In 1939, the Internal Revenue Service granted tax-exempt status to a group that had been active in New York City politics for years. The agency determined that The Citizens Union of the City of New York earned its status as a social welfare organization, because its primary purpose was furthering the common good.
Over the next seven decades, the IRS would grant tax-exempt status to 1,551 politically active social welfare organizations – hardly a flood of activity among the nearly 1.6 million U.S. charities.
The floodgates opened in 2010, when the U.S. Supreme Court issued its Citizens United ruling, allowing corporations to spend unlimited amounts of money on ads and other efforts to influence voters. More than half of all politically active social welfare organizations – 60 percent — have been created since then, a MapLight analysis found.
Unlike candidate, party, and political action committees, these nonprofits, known as 501(c)(4) groups by their tax code designation, are not required to reveal their donors.
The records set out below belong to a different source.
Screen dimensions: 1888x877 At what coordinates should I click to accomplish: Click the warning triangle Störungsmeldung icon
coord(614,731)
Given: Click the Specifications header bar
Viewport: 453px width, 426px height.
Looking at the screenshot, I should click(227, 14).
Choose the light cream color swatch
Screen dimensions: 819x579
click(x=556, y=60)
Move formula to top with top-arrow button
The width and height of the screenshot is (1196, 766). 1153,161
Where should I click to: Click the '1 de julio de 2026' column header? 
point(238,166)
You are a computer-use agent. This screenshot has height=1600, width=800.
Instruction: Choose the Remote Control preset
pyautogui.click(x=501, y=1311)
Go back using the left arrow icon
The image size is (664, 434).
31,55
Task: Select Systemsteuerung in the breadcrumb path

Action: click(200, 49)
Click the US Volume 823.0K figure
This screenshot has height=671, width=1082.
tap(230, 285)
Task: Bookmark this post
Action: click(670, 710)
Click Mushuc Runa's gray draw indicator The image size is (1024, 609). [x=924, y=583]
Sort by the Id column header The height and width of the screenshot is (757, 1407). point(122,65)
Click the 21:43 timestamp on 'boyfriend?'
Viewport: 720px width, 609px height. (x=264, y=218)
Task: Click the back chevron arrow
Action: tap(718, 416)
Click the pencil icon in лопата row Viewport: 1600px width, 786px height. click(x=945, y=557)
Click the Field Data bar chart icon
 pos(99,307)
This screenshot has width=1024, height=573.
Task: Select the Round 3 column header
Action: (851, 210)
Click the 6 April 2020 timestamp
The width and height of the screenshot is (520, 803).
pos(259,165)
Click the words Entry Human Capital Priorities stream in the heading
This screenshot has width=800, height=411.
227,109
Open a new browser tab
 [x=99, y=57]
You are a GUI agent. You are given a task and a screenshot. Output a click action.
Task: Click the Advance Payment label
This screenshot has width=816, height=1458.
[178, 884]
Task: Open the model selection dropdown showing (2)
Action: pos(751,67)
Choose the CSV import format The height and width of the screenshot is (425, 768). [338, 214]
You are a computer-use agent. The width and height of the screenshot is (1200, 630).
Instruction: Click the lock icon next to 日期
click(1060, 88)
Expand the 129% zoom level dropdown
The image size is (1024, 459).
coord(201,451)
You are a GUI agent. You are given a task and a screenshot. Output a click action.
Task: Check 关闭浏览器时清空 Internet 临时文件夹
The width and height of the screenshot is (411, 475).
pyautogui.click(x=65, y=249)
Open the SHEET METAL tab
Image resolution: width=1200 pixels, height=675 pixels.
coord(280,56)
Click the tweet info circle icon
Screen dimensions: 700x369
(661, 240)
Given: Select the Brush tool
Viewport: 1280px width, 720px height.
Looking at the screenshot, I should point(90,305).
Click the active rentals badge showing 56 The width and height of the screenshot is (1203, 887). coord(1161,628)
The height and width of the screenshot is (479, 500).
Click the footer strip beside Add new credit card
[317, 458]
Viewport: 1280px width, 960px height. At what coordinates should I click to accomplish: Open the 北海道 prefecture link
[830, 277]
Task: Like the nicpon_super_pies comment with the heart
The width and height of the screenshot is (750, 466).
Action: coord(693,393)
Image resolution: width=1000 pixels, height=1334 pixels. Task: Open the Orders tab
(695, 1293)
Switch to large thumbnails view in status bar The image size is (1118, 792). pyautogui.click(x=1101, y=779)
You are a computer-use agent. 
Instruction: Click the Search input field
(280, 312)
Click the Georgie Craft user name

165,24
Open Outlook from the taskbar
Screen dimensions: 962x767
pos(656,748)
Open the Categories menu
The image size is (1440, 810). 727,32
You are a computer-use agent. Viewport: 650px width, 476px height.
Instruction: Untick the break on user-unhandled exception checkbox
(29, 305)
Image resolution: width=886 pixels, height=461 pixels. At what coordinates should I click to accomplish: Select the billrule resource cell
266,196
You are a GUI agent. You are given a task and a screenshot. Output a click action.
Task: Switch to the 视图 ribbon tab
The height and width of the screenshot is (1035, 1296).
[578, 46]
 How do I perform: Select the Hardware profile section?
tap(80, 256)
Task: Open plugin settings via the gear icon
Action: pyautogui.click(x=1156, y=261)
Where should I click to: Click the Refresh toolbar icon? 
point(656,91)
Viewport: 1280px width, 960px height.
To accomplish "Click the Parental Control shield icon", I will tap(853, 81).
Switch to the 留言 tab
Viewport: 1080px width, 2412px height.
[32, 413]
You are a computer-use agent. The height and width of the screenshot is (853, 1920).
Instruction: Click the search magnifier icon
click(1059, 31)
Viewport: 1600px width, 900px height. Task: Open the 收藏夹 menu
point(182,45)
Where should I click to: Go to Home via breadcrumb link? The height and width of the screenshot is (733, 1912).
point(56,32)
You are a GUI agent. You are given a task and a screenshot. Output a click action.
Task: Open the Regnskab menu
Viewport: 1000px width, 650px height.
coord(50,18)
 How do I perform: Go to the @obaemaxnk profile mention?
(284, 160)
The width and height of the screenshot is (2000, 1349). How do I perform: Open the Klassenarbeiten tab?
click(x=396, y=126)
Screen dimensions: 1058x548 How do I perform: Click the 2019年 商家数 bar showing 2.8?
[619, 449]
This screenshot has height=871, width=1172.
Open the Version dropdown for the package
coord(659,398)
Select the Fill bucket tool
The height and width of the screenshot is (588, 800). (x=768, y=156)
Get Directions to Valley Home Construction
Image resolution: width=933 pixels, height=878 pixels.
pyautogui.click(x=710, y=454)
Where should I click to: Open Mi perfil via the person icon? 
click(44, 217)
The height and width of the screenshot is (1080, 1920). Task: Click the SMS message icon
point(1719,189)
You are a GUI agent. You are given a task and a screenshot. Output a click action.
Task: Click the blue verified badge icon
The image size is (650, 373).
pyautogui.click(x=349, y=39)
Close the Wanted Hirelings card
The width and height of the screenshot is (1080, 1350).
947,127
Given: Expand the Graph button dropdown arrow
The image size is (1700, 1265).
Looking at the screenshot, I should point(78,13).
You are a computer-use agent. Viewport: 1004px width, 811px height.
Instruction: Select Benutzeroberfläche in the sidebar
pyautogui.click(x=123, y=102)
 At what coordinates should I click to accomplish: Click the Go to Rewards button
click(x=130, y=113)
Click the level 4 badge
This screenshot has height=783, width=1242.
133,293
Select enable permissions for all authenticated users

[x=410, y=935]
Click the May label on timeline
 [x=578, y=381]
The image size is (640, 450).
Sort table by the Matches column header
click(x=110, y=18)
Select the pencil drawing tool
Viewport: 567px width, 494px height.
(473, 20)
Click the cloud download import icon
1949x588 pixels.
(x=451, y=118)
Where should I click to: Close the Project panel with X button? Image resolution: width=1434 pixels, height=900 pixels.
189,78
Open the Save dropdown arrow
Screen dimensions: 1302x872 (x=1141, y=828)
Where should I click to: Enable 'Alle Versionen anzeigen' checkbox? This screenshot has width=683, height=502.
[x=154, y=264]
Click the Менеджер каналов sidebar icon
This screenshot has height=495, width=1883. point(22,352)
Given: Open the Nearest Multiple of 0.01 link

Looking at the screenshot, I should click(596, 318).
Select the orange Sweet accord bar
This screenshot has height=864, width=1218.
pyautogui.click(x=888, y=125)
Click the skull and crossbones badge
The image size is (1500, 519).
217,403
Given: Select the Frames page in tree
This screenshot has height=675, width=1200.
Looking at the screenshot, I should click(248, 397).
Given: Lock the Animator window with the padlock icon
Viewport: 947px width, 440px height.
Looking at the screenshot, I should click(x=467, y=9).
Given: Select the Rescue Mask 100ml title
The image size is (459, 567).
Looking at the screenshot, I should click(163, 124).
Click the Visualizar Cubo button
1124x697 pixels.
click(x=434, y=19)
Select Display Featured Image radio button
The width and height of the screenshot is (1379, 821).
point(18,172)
They have proliferated – and their role in elections has increased — as Congress has effectively prevented the IRS from regulating their political activity.
In December, the Republican-controlled Congress passed a spending bill prohibiting the tax agency from issuing new rules or enforcing existing regulations pertaining to these groups during the 2016 fiscal year.
These restrictions expire on September 30, making it unlikely the IRS will regulate the political activities of 501(c)(4) groups during the 2016 elections.
Largest source of “dark money”
Politically active social welfare organizations are now the largest source of “dark money” — money from undisclosed donors — in elections, according to data from The Center for Responsive Politics. These nonprofits spent more than $257 million on federal elections in the 2012 election cycle, compared to $86 million in the 2008 cycle.
Campaign finance reform advocates say voters have little information on the origins, motives or intentions of the social welfare organizations supplying the growing pool of outside money in elections.
The 501(c)(4) groups created after the Citizens United ruling are taking in contributions at an impressive rate, the MapLight analysis of IRS records shows. Politically active social welfare organizations reported $3 billion in total revenues during the organizations’ latest tax years. Almost $750 million, or one-quarter of all money raised, was reported by nonprofits established after January 2010.
Donald Tobin, dean of the University of Maryland’s Carey School of Law and an expert in campaign finance law, said the increase in the number of politically active nonprofits “probably has as much to do with the fact that it is clear that the IRS is not enforcing the ‘primary purpose test,’ and campaign operatives recognize that they can create [social welfare organizations] and shield donors from disclosure without having to worry about enforcement from either the IRS or the [Federal Election Commission].”
But James Bopp Jr., the Indiana lawyer who represented the conservative nonprofit Citizens United before the Supreme Court, called concerns about the high court’s ruling “overblown” and said that the growth in 501(c)(4) groups has nothing to do with protecting donors’ identities.
“It’s a response to the huge growth in government,” he said. “As the national government has grown in scope, power and financial influence in people’s lives, there’s been a larger role for citizen lobbying groups.”
Defining political activity
Of the 83,500 social welfare organizations, 3,867 meet criteria for charities that advocate for political causes, according to a MapLight analysis. Of those nonprofits, 2,316 have been created since the Citizens United ruling, including the conservative Tea Party Patriots and the progressive Netroots Nation.
The IRS adopted a system in the 1990s to categorize the activities of social welfare organizations, but the tax agency’s program officers have only identified such activities for a quarter of 501(c)(4) groups.
IRS regulations allow nonprofits to engage in political activity, as long as they can prove that it’s not their “primary purpose.” Defining that activity, however, has proven problematic for the tax agency.
In the wake of a scandal spurred by the IRS’s use of keywords such as “Tea Party” and “patriot” to identify political activity by social welfare organizations, the agency attempted to create new guidelines in 2013. But the IRS withdrew its proposal after facing intense criticism. The spending bill Congress passed last year also requires the tax agency to rely on standards created before the Citizens United ruling to determine what constitutes a 501(c)(4) group.
The furor surrounding the IRS – which has seen its enforcement personnel cut by 22 percent since Republicans took control of the House of Representatives in 2011 – created an opening for a number of 2016 presidential candidates to form 501(c)(4) organizations that would support their bids.
Allies of former Florida Gov. Jeb Bush created Right to Rise Policy Solutions in February 2015, which says on its website that it is “dedicated to developing policies that maximize economic and social mobility for all.” Its affiliated super PAC, Right to Rise USA, raised over $121 million for the Republican, who dropped out of the race earlier this year.
Supporters of other candidates, including Donald Trump, followed suit. Wealthy Republican investors also launched 45Committee, a nonprofit described by its chairman as focused on “making certain that the American public has the full breadth of information on Secretary [Hillary] Clinton’s failures.” Clinton has received support from American Bridge 21st Century, a social welfare organization created in 2010 to provide opposition research for Democratic candidates.